## [Challenge]
Render each line of the data below as a string in a JSON list, one string per line, leaving out blank lines.

## [The input]

--- start ---

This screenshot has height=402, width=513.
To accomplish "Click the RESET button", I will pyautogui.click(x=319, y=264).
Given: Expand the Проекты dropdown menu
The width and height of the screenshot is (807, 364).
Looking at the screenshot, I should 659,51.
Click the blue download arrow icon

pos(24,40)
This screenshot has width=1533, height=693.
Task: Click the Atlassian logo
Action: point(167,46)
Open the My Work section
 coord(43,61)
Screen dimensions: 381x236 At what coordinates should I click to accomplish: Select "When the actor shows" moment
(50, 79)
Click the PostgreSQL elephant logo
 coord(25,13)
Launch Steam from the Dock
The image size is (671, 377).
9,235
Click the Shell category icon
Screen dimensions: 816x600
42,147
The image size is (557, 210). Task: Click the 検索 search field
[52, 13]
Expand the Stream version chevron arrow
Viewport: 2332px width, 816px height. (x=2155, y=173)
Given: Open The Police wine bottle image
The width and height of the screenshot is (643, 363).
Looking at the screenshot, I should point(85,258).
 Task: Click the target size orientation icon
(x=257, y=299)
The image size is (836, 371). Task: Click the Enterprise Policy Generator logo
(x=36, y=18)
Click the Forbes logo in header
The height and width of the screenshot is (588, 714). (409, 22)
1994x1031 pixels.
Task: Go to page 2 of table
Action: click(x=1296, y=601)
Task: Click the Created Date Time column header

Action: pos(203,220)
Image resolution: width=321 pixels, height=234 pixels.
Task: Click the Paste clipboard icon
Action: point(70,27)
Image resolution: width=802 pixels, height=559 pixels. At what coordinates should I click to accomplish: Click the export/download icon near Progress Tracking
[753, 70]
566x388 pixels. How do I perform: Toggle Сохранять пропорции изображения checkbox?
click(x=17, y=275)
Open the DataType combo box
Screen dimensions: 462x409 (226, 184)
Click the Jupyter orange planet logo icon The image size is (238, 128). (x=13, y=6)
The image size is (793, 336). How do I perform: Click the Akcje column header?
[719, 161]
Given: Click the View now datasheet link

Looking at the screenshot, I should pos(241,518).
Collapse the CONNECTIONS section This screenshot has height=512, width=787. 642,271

--- end ---

## [Exercise solution]
[
  "This screenshot has height=402, width=513.",
  "To accomplish \"Click the RESET button\", I will pyautogui.click(x=319, y=264).",
  "Given: Expand the Проекты dropdown menu",
  "The width and height of the screenshot is (807, 364).",
  "Looking at the screenshot, I should 659,51.",
  "Click the blue download arrow icon",
  "pos(24,40)",
  "This screenshot has width=1533, height=693.",
  "Task: Click the Atlassian logo",
  "Action: point(167,46)",
  "Open the My Work section",
  " coord(43,61)",
  "Screen dimensions: 381x236 At what coordinates should I click to accomplish: Select \"When the actor shows\" moment",
  "(50, 79)",
  "Click the PostgreSQL elephant logo",
  " coord(25,13)",
  "Launch Steam from the Dock",
  "The image size is (671, 377).",
  "9,235",
  "Click the Shell category icon",
  "Screen dimensions: 816x600",
  "42,147",
  "The image size is (557, 210). Task: Click the 検索 search field",
  "[52, 13]",
  "Expand the Stream version chevron arrow",
  "Viewport: 2332px width, 816px height. (x=2155, y=173)",
  "Given: Open The Police wine bottle image",
  "The width and height of the screenshot is (643, 363).",
  "Looking at the screenshot, I should point(85,258).",
  " Task: Click the target size orientation icon",
  "(x=257, y=299)",
  "The image size is (836, 371). Task: Click the Enterprise Policy Generator logo",
  "(x=36, y=18)",
  "Click the Forbes logo in header",
  "The height and width of the screenshot is (588, 714). (409, 22)",
  "1994x1031 pixels.",
  "Task: Go to page 2 of table",
  "Action: click(x=1296, y=601)",
  "Task: Click the Created Date Time column header",
  "Action: pos(203,220)",
  "Image resolution: width=321 pixels, height=234 pixels.",
  "Task: Click the Paste clipboard icon",
  "Action: point(70,27)",
  "Image resolution: width=802 pixels, height=559 pixels. At what coordinates should I click to accomplish: Click the export/download icon near Progress Tracking",
  "[753, 70]",
  "566x388 pixels. How do I perform: Toggle Сохранять пропорции изображения checkbox?",
  "click(x=17, y=275)",
  "Open the DataType combo box",
  "Screen dimensions: 462x409 (226, 184)",
  "Click the Jupyter orange planet logo icon The image size is (238, 128). (x=13, y=6)",
  "The image size is (793, 336). How do I perform: Click the Akcje column header?",
  "[719, 161]",
  "Given: Click the View now datasheet link",
  "Looking at the screenshot, I should pos(241,518).",
  "Collapse the CONNECTIONS section This screenshot has height=512, width=787. 642,271"
]